- RECORDS SHOWN:
[Start of Attachment]

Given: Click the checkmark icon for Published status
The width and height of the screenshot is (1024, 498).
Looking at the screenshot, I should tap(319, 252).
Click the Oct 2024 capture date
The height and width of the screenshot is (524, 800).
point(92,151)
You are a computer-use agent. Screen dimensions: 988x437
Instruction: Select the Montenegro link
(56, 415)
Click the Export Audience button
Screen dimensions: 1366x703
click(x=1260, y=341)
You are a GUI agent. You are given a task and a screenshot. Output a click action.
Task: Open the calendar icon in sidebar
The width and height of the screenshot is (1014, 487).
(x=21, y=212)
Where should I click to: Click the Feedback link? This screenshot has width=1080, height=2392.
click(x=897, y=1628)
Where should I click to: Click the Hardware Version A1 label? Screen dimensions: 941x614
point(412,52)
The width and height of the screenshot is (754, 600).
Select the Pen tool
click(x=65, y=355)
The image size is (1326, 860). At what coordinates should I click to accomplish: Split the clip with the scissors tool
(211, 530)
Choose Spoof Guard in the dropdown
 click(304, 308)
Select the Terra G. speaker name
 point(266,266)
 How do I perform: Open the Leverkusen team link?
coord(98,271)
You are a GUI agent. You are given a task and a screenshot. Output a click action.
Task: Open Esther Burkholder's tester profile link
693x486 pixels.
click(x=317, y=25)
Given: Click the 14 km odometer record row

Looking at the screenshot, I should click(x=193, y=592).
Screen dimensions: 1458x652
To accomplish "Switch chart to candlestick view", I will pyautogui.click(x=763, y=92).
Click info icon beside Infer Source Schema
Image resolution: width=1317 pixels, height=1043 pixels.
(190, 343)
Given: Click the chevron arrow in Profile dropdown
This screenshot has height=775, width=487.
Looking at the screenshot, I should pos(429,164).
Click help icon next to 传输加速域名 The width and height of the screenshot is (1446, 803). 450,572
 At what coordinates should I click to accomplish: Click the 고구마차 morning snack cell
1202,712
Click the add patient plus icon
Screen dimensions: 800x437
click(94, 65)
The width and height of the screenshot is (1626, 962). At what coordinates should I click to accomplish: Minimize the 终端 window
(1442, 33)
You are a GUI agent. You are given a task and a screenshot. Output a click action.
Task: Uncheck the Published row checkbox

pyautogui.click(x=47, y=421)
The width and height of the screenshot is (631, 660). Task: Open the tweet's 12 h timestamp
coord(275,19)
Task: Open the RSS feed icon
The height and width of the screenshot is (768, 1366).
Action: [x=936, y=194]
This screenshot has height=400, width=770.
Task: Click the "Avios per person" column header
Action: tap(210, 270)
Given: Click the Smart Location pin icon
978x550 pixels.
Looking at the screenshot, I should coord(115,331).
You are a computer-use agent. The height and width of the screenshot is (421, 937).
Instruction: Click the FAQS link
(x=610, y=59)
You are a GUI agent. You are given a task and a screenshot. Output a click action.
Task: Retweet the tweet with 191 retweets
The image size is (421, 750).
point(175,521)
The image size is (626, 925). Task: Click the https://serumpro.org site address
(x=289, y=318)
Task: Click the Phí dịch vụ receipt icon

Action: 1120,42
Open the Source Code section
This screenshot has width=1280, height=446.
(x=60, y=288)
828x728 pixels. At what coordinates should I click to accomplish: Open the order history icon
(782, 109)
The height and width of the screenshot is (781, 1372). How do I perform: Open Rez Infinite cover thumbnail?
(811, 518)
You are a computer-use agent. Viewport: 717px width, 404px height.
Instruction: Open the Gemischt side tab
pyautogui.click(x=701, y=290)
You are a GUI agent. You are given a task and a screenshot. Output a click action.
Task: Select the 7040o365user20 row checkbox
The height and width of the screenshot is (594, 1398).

[End of Attachment]

- PROMPT: Your task is to transcribe the material exactly.

- EXERCISE RESPONSE:
Given: Click the checkmark icon for Published status
The width and height of the screenshot is (1024, 498).
Looking at the screenshot, I should tap(319, 252).
Click the Oct 2024 capture date
The height and width of the screenshot is (524, 800).
point(92,151)
You are a computer-use agent. Screen dimensions: 988x437
Instruction: Select the Montenegro link
(56, 415)
Click the Export Audience button
Screen dimensions: 1366x703
click(x=1260, y=341)
You are a GUI agent. You are given a task and a screenshot. Output a click action.
Task: Open the calendar icon in sidebar
The width and height of the screenshot is (1014, 487).
(x=21, y=212)
Where should I click to: Click the Feedback link? This screenshot has width=1080, height=2392.
click(x=897, y=1628)
Where should I click to: Click the Hardware Version A1 label? Screen dimensions: 941x614
point(412,52)
The width and height of the screenshot is (754, 600).
Select the Pen tool
click(x=65, y=355)
The image size is (1326, 860). At what coordinates should I click to accomplish: Split the clip with the scissors tool
(211, 530)
Choose Spoof Guard in the dropdown
 click(304, 308)
Select the Terra G. speaker name
 point(266,266)
 How do I perform: Open the Leverkusen team link?
coord(98,271)
You are a GUI agent. You are given a task and a screenshot. Output a click action.
Task: Open Esther Burkholder's tester profile link
693x486 pixels.
click(x=317, y=25)
Given: Click the 14 km odometer record row

Looking at the screenshot, I should click(x=193, y=592).
Screen dimensions: 1458x652
To accomplish "Switch chart to candlestick view", I will pyautogui.click(x=763, y=92).
Click info icon beside Infer Source Schema
Image resolution: width=1317 pixels, height=1043 pixels.
(190, 343)
Given: Click the chevron arrow in Profile dropdown
This screenshot has height=775, width=487.
Looking at the screenshot, I should pos(429,164).
Click help icon next to 传输加速域名 The width and height of the screenshot is (1446, 803). 450,572
 At what coordinates should I click to accomplish: Click the 고구마차 morning snack cell
1202,712
Click the add patient plus icon
Screen dimensions: 800x437
click(94, 65)
The width and height of the screenshot is (1626, 962). At what coordinates should I click to accomplish: Minimize the 终端 window
(1442, 33)
You are a GUI agent. You are given a task and a screenshot. Output a click action.
Task: Uncheck the Published row checkbox

pyautogui.click(x=47, y=421)
The width and height of the screenshot is (631, 660). Task: Open the tweet's 12 h timestamp
coord(275,19)
Task: Open the RSS feed icon
The height and width of the screenshot is (768, 1366).
Action: [x=936, y=194]
This screenshot has height=400, width=770.
Task: Click the "Avios per person" column header
Action: tap(210, 270)
Given: Click the Smart Location pin icon
978x550 pixels.
Looking at the screenshot, I should coord(115,331).
You are a computer-use agent. The height and width of the screenshot is (421, 937).
Instruction: Click the FAQS link
(x=610, y=59)
You are a GUI agent. You are given a task and a screenshot. Output a click action.
Task: Retweet the tweet with 191 retweets
The image size is (421, 750).
point(175,521)
The image size is (626, 925). Task: Click the https://serumpro.org site address
(x=289, y=318)
Task: Click the Phí dịch vụ receipt icon

Action: 1120,42
Open the Source Code section
This screenshot has width=1280, height=446.
(x=60, y=288)
828x728 pixels. At what coordinates should I click to accomplish: Open the order history icon
(782, 109)
The height and width of the screenshot is (781, 1372). How do I perform: Open Rez Infinite cover thumbnail?
(811, 518)
You are a computer-use agent. Viewport: 717px width, 404px height.
Instruction: Open the Gemischt side tab
pyautogui.click(x=701, y=290)
You are a GUI agent. You are given a task and a screenshot. Output a click action.
Task: Select the 7040o365user20 row checkbox
The height and width of the screenshot is (594, 1398).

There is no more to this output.